Skippers of the supermaxi yachts preparing for Monday’s Sydney to Hobart bluewater classic are targeting a new record in a high-speed race they predict will go to the wire.

With northerly winds forecast for one of the world’s most challenging ocean events, Comanche’s one day, 9 hours, 15min and 24sec record for the 628-nautical-mile (1,200-km) endurance test, set in 2017, is under threat.

“It’s a race that could definitely rack up a record, especially with Andoo Comanche (in the field),” Mark Richards, skipper of nine-time line honours-winning supermaxi Wild Oats, said on the event website.

“It all depends on the actual conditions. But if it’s dead the whole way, I’d say not, but then it only has to change a couple of degrees and all of a sudden, it’s all on.

“If there’s breeze in the Derwent (River), absolutely.”

The NSW Bureau of Meteorology has forecast north-easterly winds for Monday’s start, which augurs well for the 100-foot supermaxis—Andoo Comanche, Black Jack, Wild Oats and LawConnect – among the 109-strong fleet.

They are predicted to get off to a flying start from Sydney harbour, with the winds propelling them down Australia’s east coast before they tackle the notorious Bass Strait towards the Tasmanian state capital Hobart.

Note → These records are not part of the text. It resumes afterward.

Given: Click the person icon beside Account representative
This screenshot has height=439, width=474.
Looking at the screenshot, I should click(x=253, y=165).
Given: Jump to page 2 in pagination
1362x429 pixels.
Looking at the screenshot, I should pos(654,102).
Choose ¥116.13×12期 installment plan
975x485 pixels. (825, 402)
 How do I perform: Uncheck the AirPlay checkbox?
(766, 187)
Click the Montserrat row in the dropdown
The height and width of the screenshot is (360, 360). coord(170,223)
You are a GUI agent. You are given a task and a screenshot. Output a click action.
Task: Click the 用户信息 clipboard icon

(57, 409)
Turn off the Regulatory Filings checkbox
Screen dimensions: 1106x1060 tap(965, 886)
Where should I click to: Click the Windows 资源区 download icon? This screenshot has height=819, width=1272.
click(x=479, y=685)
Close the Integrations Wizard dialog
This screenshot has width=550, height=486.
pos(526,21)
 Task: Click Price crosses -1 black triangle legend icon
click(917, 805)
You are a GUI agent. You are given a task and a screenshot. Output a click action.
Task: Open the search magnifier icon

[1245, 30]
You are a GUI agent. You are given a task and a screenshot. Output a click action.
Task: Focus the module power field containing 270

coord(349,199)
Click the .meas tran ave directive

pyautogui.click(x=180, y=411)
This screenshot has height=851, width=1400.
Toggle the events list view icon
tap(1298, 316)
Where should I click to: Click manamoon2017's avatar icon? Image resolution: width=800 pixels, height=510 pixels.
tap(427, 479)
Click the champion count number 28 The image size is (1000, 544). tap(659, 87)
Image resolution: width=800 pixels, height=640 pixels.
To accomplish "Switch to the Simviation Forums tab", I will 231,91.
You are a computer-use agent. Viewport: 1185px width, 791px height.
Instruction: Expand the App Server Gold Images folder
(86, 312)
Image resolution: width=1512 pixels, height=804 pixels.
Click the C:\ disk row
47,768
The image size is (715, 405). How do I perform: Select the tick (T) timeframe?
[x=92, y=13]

Black Jack skipper Mark Bradford, which won line honours last year, said he expected a nail-biting race right up to the run down Derwent River towards Hobart.

“The boats should technically get from A to B—B being Tasman Island—at roughly the same time, but the journey along the way will be very different directions,” he said.

“We’ll see everyone commit to their boats and their modes. Then we’ll get to Tasman Light (house) within eyesight of each other.”

The northerly breezes could feasibly see the supermaxis make it to Hobart without any significant upwind sailing, while the rest of the slower, mid-to-small sized fleet, face two or more weather patterns with a forecast trough shifting winds to south-southeast and rain developing.  

LawConnect navigator Chris Lewis said he was thrilled at the prospect of a high-speed race.

“It’s just going to be so incredibly exciting to see all the boats—not just us—ripping down the coast,” he said.  “It’s going to be quite a sleigh ride.”